Prompt:
Give back all of the records, exactly and completely.

───── Input for this task

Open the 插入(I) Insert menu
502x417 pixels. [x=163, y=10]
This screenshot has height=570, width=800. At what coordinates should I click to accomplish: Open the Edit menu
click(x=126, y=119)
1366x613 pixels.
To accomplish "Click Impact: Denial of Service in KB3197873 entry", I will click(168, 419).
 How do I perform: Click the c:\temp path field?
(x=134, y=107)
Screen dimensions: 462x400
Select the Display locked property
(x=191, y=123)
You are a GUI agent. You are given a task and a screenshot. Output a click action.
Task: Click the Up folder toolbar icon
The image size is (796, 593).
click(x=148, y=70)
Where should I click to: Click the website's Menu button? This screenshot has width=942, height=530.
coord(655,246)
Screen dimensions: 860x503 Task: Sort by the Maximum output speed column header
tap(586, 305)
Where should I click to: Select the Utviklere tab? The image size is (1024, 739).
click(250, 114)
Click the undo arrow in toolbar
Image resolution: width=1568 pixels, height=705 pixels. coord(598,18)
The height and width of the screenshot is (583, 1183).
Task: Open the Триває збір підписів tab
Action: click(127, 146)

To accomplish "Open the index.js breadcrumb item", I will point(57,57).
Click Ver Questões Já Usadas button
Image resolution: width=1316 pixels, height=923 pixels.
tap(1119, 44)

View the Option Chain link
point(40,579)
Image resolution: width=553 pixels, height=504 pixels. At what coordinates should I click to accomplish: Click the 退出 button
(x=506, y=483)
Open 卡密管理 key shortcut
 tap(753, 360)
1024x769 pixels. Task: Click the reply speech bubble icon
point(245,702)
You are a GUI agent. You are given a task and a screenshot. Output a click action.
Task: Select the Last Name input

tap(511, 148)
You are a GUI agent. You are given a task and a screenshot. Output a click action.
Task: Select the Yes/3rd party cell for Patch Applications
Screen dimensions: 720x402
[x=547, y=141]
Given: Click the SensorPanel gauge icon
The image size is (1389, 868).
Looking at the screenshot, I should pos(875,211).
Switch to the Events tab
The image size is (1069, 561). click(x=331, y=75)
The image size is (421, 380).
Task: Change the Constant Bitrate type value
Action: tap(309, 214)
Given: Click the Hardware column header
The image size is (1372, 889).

──────────

The answer:
Open the 插入(I) Insert menu
502x417 pixels. [x=163, y=10]
This screenshot has height=570, width=800. At what coordinates should I click to accomplish: Open the Edit menu
click(x=126, y=119)
1366x613 pixels.
To accomplish "Click Impact: Denial of Service in KB3197873 entry", I will click(168, 419).
 How do I perform: Click the c:\temp path field?
(x=134, y=107)
Screen dimensions: 462x400
Select the Display locked property
(x=191, y=123)
You are a GUI agent. You are given a task and a screenshot. Output a click action.
Task: Click the Up folder toolbar icon
The image size is (796, 593).
click(x=148, y=70)
Where should I click to: Click the website's Menu button? This screenshot has width=942, height=530.
coord(655,246)
Screen dimensions: 860x503 Task: Sort by the Maximum output speed column header
tap(586, 305)
Where should I click to: Select the Utviklere tab? The image size is (1024, 739).
click(250, 114)
Click the undo arrow in toolbar
Image resolution: width=1568 pixels, height=705 pixels. coord(598,18)
The height and width of the screenshot is (583, 1183).
Task: Open the Триває збір підписів tab
Action: click(127, 146)

To accomplish "Open the index.js breadcrumb item", I will point(57,57).
Click Ver Questões Já Usadas button
Image resolution: width=1316 pixels, height=923 pixels.
tap(1119, 44)

View the Option Chain link
point(40,579)
Image resolution: width=553 pixels, height=504 pixels. At what coordinates should I click to accomplish: Click the 退出 button
(x=506, y=483)
Open 卡密管理 key shortcut
 tap(753, 360)
1024x769 pixels. Task: Click the reply speech bubble icon
point(245,702)
You are a GUI agent. You are given a task and a screenshot. Output a click action.
Task: Select the Last Name input

tap(511, 148)
You are a GUI agent. You are given a task and a screenshot. Output a click action.
Task: Select the Yes/3rd party cell for Patch Applications
Screen dimensions: 720x402
[x=547, y=141]
Given: Click the SensorPanel gauge icon
The image size is (1389, 868).
Looking at the screenshot, I should pos(875,211).
Switch to the Events tab
The image size is (1069, 561). click(x=331, y=75)
The image size is (421, 380).
Task: Change the Constant Bitrate type value
Action: tap(309, 214)
Given: Click the Hardware column header
The image size is (1372, 889).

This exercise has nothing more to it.